__Task__: Any images in the material are to be dropped while every line is retyped exactly.

__Data for the task__:
= = = = = = =
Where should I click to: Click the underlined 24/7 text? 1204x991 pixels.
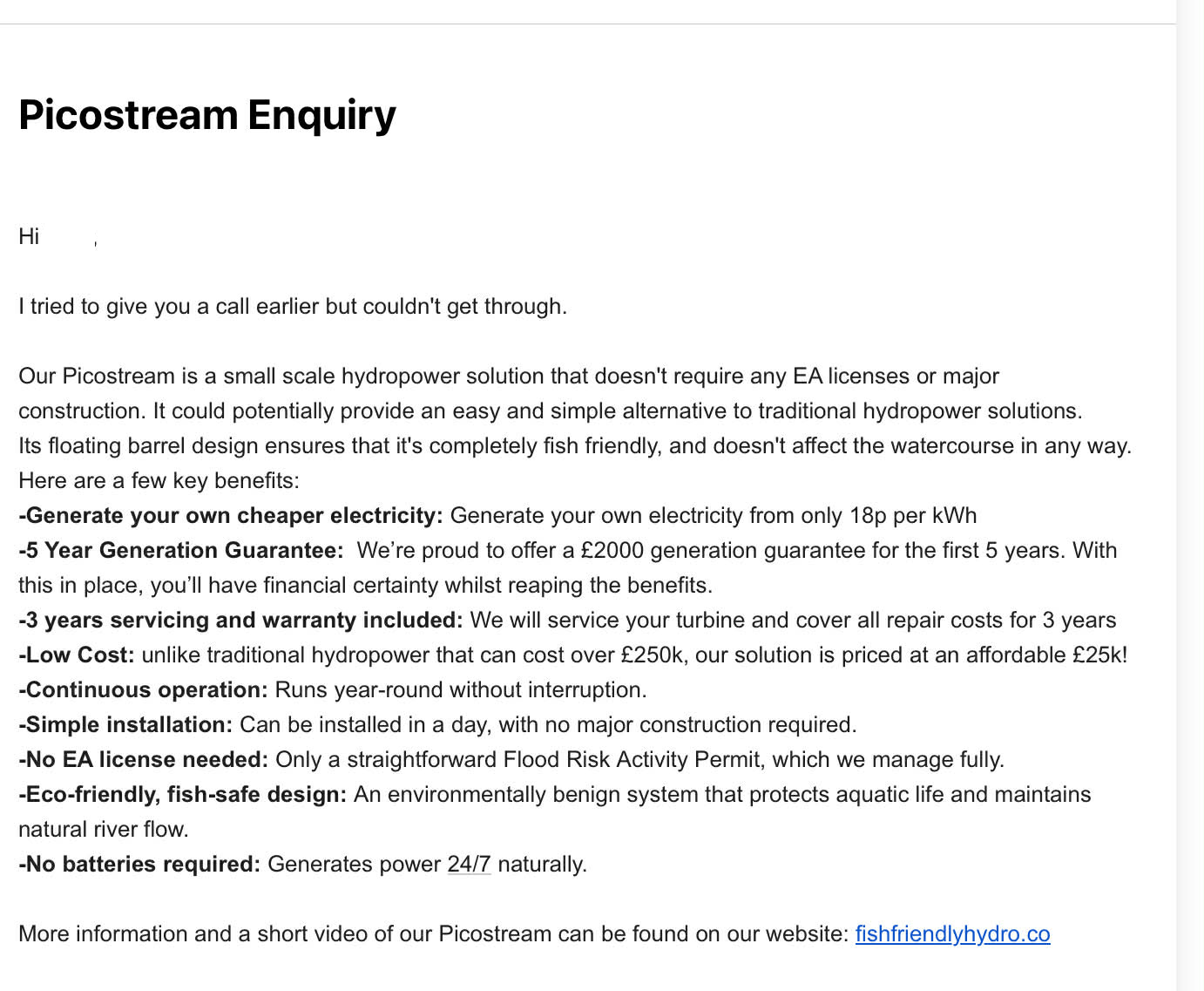pos(469,864)
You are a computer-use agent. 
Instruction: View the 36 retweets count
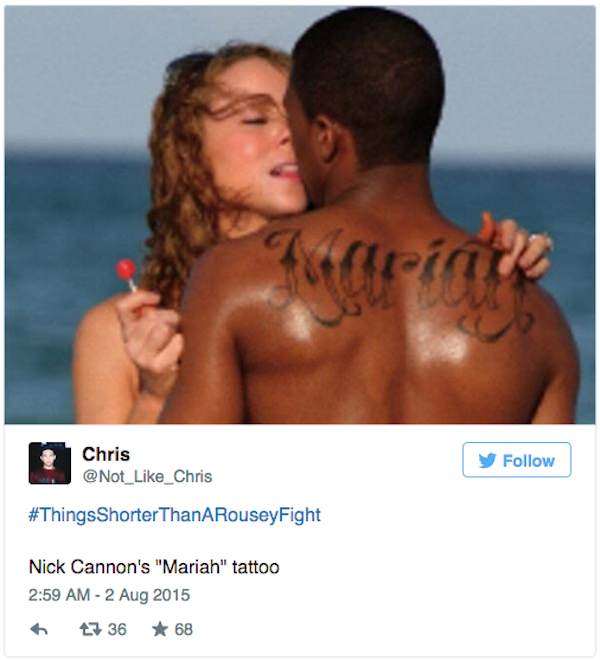[117, 629]
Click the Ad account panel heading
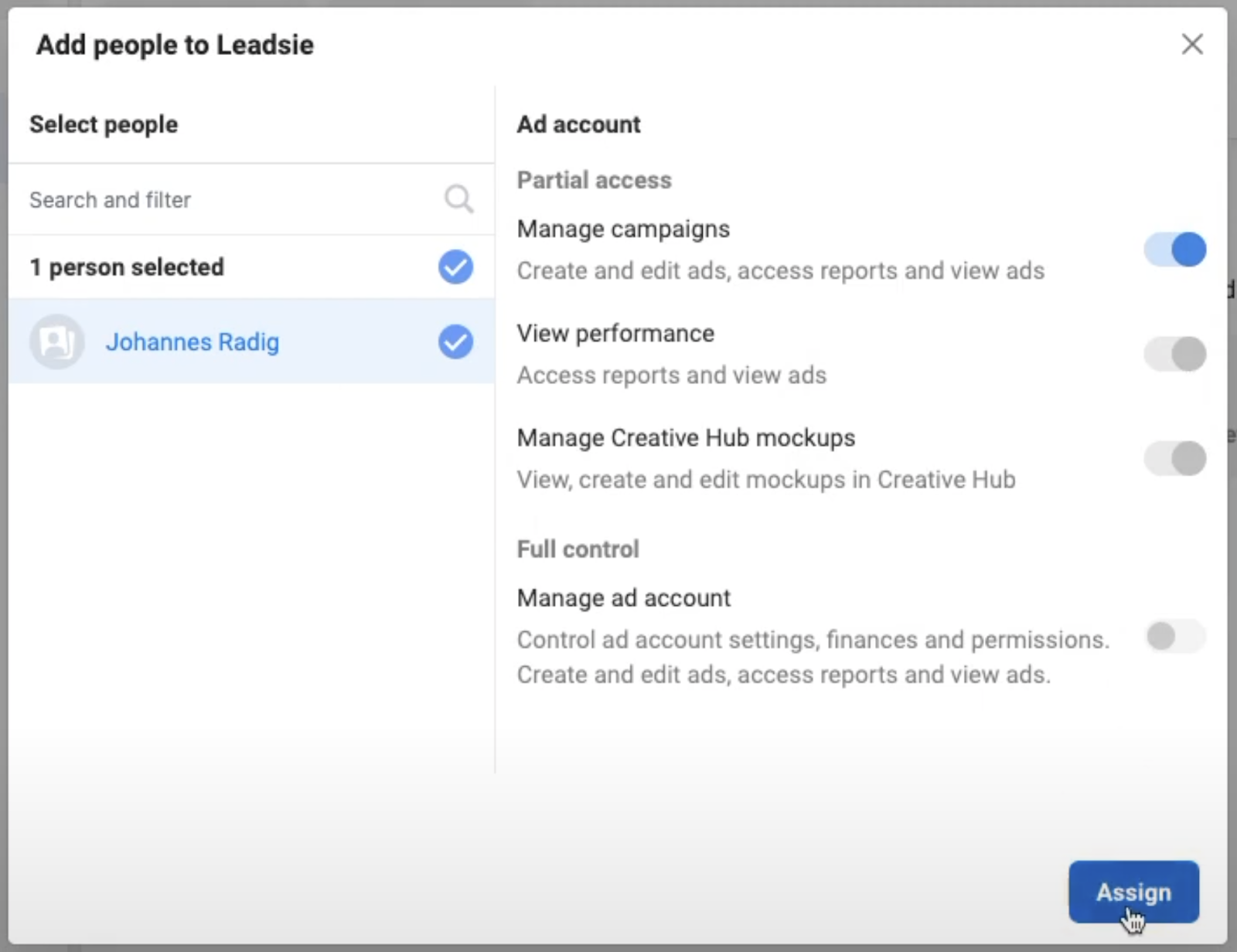 tap(578, 124)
= = = = = = =
__Result of this exercise__:
Where should I click to: Click the underlined 24/7 text? 1204x991 pixels.
pos(469,864)
You are a computer-use agent. 
Instruction: View the 36 retweets count
[117, 629]
Click the Ad account panel heading
 tap(578, 124)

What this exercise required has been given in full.